Pourquoi monter aujourd'hui Casimir et Caroline de Ödön von Horváth ?


Johan Simons : J'aime Horváth, son destin tragique, sa langue et l’essence même de cette pièce. C’est une pièce populaire. Il s'agit d'évoquer des gens, riches ou pauvres, qui se retrouvent lors d’un même événement qui les emporte, les mêle, presque les broie : la fête de la bière à Munich, l'Oktoberfeste. C'est comme un carnaval. Tout le monde se retrouve, on boit, on aime, on rit, on chante, au-delà des différences sociales ou politiques. Bien sûr, ces différences réapparaissent ensuite avec violence et cruauté. Derrière la fête, en filigrane, il y a toujours la lutte des classes. Ce que je trouve le plus admirable dans la pièce d'Horváth, c’est la langue qu'il utilise. Elle est grave, stylisée, jamais banale. Une langue d'artiste, qu'il peut mettre dans la bouche de tous, gens du peuple ou notables. Le contraire de la langue parlée à la télévision, qui banalise tout.

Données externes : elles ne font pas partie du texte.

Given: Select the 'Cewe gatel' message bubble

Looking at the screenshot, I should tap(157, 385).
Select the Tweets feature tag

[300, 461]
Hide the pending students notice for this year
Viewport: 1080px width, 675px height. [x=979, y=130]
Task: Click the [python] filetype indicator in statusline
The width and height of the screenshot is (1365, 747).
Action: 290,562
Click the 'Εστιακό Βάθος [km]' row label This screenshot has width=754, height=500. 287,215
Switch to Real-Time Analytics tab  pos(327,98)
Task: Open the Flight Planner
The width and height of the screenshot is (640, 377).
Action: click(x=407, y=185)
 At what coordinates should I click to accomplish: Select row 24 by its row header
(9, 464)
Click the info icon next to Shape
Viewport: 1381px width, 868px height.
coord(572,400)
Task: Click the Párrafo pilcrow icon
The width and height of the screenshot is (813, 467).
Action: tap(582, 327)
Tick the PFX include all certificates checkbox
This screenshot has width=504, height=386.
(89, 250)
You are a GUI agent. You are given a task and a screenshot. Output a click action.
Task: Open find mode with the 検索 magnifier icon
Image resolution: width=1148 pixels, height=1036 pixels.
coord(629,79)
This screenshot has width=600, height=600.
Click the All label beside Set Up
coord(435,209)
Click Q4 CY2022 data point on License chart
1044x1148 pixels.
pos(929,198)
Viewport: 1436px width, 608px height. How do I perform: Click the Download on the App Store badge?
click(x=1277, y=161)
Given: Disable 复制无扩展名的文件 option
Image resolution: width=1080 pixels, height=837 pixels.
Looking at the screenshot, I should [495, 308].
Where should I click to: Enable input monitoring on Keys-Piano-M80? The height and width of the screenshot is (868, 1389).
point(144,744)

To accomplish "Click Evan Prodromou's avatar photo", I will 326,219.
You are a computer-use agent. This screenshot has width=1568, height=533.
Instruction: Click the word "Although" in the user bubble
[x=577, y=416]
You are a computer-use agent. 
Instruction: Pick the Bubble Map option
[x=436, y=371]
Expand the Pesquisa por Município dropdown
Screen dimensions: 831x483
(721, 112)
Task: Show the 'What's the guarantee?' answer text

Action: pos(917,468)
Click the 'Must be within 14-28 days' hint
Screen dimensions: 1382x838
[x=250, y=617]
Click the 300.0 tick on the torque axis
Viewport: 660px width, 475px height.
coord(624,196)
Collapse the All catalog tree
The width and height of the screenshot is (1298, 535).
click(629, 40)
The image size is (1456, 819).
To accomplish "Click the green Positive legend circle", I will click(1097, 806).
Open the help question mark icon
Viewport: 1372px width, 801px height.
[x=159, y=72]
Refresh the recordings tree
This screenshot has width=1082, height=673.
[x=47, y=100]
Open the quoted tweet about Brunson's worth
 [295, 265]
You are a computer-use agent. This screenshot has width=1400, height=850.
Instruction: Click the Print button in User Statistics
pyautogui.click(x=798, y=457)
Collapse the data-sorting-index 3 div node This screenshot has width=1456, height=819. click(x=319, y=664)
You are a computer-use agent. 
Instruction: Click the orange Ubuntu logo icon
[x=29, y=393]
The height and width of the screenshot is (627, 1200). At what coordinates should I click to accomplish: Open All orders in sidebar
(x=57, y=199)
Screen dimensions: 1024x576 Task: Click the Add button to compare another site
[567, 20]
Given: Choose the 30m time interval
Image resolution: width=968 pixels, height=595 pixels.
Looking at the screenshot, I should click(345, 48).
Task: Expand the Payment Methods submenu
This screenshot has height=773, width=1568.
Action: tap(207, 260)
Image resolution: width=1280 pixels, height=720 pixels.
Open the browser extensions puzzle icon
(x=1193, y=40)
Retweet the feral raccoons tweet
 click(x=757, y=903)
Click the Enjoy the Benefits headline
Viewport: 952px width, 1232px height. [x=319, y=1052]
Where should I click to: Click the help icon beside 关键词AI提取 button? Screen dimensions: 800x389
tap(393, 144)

Horváth crée son propre style pour dire la société, pour faire parler ses personnages de leur vie de tous les jours.


Paul Koek : C'est une tragédie douce et dérisoire, comme la mort d’Horváth elle-même. Il fut frappé à la tête par une branche arrachée par le vent, en marchant tranquillement sur les Champs-Élysées, le 1er juin 1938, alors qu'il avait dans une poche, un billet aller pour les États-Unis et dans l'autre, une revue pornographique. Le texte de la pièce est relativement court. La lecture, avec les acteurs, se fait en quarante-cinq minutes, mais le spectacle dure deux heures. Sur scène, tout ce qui forge la représentation de la fête prend corps, devient tangible, omniprésent : la musique et le contexte social. On a décidé de jouer Casimir et Caroline ainsi, avec tout ce qui l'entoure.


JS : Horváth raturait beaucoup en écrivant ses pièces. Nous, d'une certaine manière, on rétablit les ratures. C'est une pièce proche de celles de Rainer W. Fassbinder, de la musique de Kurt Weill ; elle présente le même sens de la farce et de l'ivresse. Mais ce divertissement n'est pas une évasion, au contraire. Les masques tombent et la pièce se fait sociale, reprend la lutte des classes, comme une inéluctable tragédie de la vie en société. C'est une pièce sur la chute et la rechute des hommes qui tentent de vivre ensemble.


Comment rendre compte de cet aspect social, de cette lutte sans merci ?


JS : La pièce demande une approche subtile ; il faut se garder de tomber dans les clichés des riches et des pauvres, sans cependant les oublier. Être à la hauteur d'Horváth, qui manie ces éléments avec tellement de finesse et de subtilité alors qu’il peint avec brio la fête de la bière à Munich, tonitruante, haute en couleur. Le personnage de Schürzinger, par exemple, incarne cela. Il est ce personnage de l'entre-deux, il veut de l’avancement social et dans le même temps, garde une fascination pour les bas-fonds. Il représente ce contraste complexe et intéressant : sa peur de rater l’ascenseur social est aussi forte que sa peur de le prendre. D’une certaine façon, il nous représente tous, courageux et lâches à la fois. Il veut le pouvoir mais ne sait pas s'il pourra l'exercer.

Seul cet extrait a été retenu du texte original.